Valsusa, è uscito dal coma il motociclista travolto dal furgone
Nell'incidente morì la sua giovane fidanzata Elisa Ferrero. Il conducente è in carcere con l'accusa di omicidio volontario

E' sveglio e cosciente dopo un mese di coma Matteo Penna, il motociclista 29enne travolto il 9 luglio scorso a Condove, nel torinese in Val Susa, da un furgone assieme alla fidanzata Elisa Ferrero, di 27 anni, morta sull'asfalto. Oggi è stata sciolta la prognosi: 120 giorni, salvo complicazioni. Il ragazzo, spiegano i medici della Rianimazione dell'Ospedale Cto di Torino diretta dal dottore Maurizio Berardino, "si è risvegliato dal coma e adesso è cosciente e sveglio dal punto di vista medico dopo più di un mese di sonno profondo".
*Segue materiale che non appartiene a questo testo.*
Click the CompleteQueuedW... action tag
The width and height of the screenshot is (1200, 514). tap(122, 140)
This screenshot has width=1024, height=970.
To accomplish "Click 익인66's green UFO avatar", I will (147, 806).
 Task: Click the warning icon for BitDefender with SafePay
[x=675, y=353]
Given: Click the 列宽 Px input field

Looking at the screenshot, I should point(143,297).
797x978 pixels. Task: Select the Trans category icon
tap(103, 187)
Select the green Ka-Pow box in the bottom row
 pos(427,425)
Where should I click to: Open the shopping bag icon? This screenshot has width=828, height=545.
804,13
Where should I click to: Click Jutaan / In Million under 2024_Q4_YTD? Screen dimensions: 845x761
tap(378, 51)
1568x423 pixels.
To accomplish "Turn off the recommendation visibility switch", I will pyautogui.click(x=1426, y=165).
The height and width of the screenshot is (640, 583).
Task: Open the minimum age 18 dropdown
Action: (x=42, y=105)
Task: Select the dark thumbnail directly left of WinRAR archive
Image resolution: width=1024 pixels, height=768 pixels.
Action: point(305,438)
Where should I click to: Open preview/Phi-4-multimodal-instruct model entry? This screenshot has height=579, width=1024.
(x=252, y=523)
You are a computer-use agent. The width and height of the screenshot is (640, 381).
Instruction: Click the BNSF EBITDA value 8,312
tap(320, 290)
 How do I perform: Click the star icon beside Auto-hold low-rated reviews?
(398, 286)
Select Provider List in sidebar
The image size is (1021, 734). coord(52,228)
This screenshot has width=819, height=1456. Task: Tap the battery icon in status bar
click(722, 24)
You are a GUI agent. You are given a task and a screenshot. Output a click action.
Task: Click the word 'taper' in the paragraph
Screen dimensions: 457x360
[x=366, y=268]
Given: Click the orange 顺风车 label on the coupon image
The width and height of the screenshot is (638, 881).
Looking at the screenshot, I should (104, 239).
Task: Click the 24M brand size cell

Penna resterà in Rianimazione fino a Ferragosto, per poi essere trasferito nel reparto Unità spinale del Cto. La guarigione, spiegano i sanitari, "sarà lenta, ma rispetto qualche tempo fa ha il giovane ha fatto passi da gigante, oltre le aspettative". L'uomo che li ha investiti è in carcere con l'accusa di omicidio volontario.